When we look at our current practices in our churches, we wonder how they would change under a leadership that includes apostles and prophets.  One thing I recently asked a pastor was if he knew what each member in his congregation’s calling was.  This was a church of 12 – 18 members, and he answered me “no.”  There is nothing wrong with not knowing another person’s calling.  In fact, we personally often do not understand our own callings until later in life.  However, to develop the individual functions of members in the body of Christ, someone will be told at some time what each one is called to do.  That someone is usually an apostle or a prophet.

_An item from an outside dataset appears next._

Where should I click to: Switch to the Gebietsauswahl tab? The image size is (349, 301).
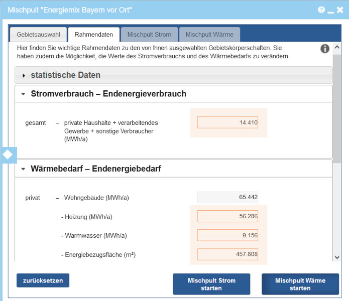pyautogui.click(x=38, y=35)
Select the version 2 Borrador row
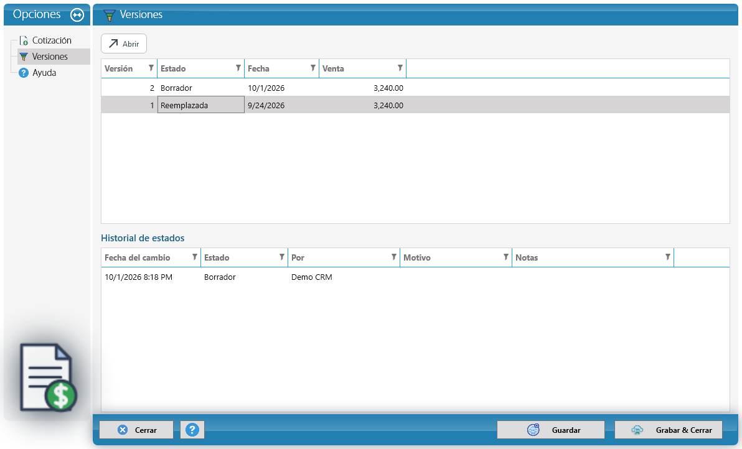The width and height of the screenshot is (742, 449). (415, 88)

It would greatly change the way a church operated if it considered itself a body, and that each member had a life-sustaining function.  If a person considers that they are the head of the body (church), he will find uses for the other members that help meet his vision for the body.  However, the real head, Jesus, already has a vision for the body of Christ.  And Jesus is calling the apostles and prophets back into the body of Christ to help build it up.

If a man calls himself an apostle because he draws other churches to join his network, he is not doing the work of an apostle.  If a man calls himself a prophet because he gets many people to donate to his orphanages, that man is not doing the work of a prophet.  Each is doing what is called “expansion”, being their own head of the body of Christ they are affiliated with, and yet not building them up into what each member should be. These leaders are taking members of Christ’s body and using them for a different purpose than what Jesus intended His mature members to be.

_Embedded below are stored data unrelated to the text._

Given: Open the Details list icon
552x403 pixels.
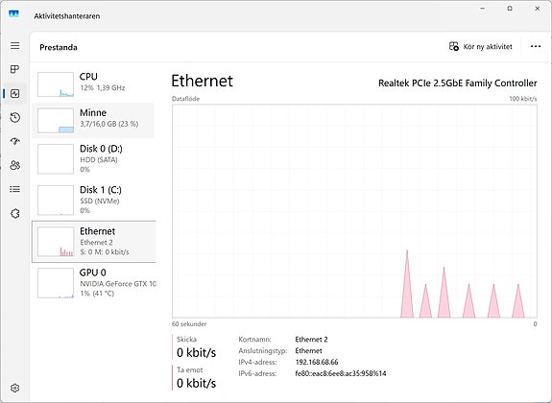Looking at the screenshot, I should pos(14,189).
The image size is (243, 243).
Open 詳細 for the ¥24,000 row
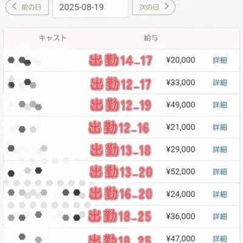tap(220, 194)
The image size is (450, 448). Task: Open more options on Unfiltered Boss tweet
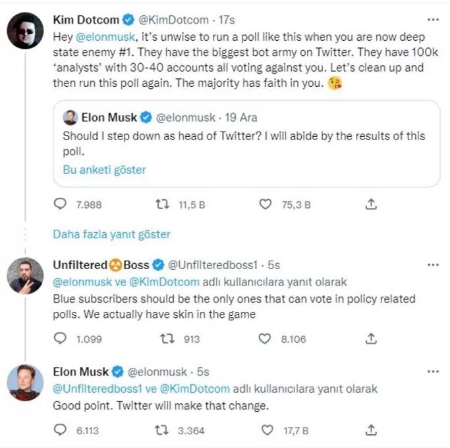[x=433, y=265]
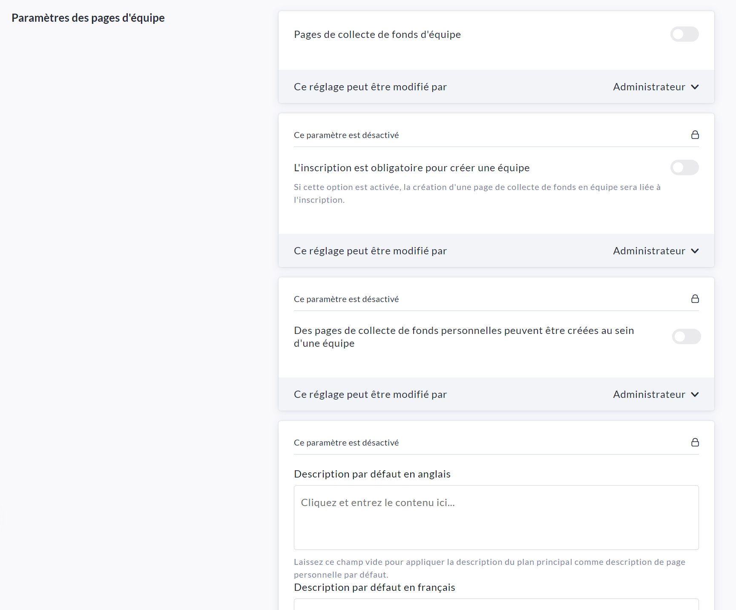This screenshot has width=736, height=610.
Task: Toggle 'L'inscription est obligatoire pour créer une équipe'
Action: [x=684, y=167]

Each member of the body should become mature.  If we look at the body of Christ as we would look at a physical body, we could say that the members are made up of cells.  Using that example, when a new cell is born in the bone marrow, we would say it is immature.  It has not been “defined” yet as to its intended use and so is called “undifferentiated”.  It lacks a defined mature cell structure.  After cells mature they can perform the function for which they were intended.  Mature cells which lack the normal orderly arrangement of the cells from which they belong are called “dedifferentiated,” and become the components of cancer.  They once performed their function, but then lost that which enabled them to perform, and they became an agent of death in a living body.

I am using the example of the human body to illustrate a spiritual concept.  If we each as parts of a living spiritual body do not mature, we cannot perform a function that the body needs.  And, if we lose our ability to perform our function, a death occurs in the body of Christ.  Spiritually speaking, that is how serious it is that we have healthy churches, the spiritual bodies of which Christ should be the head.  We should have the five-fold ministry building the church, member-by-member, each in his or her God-given calling, nurturing the body into maturity through the gifts each one supplies (Eph 4:11 – 16).


Let us welcome God’s true apostles and prophets into the Body of Christ and grow up into the unity of our faith as we mature together.  Amen.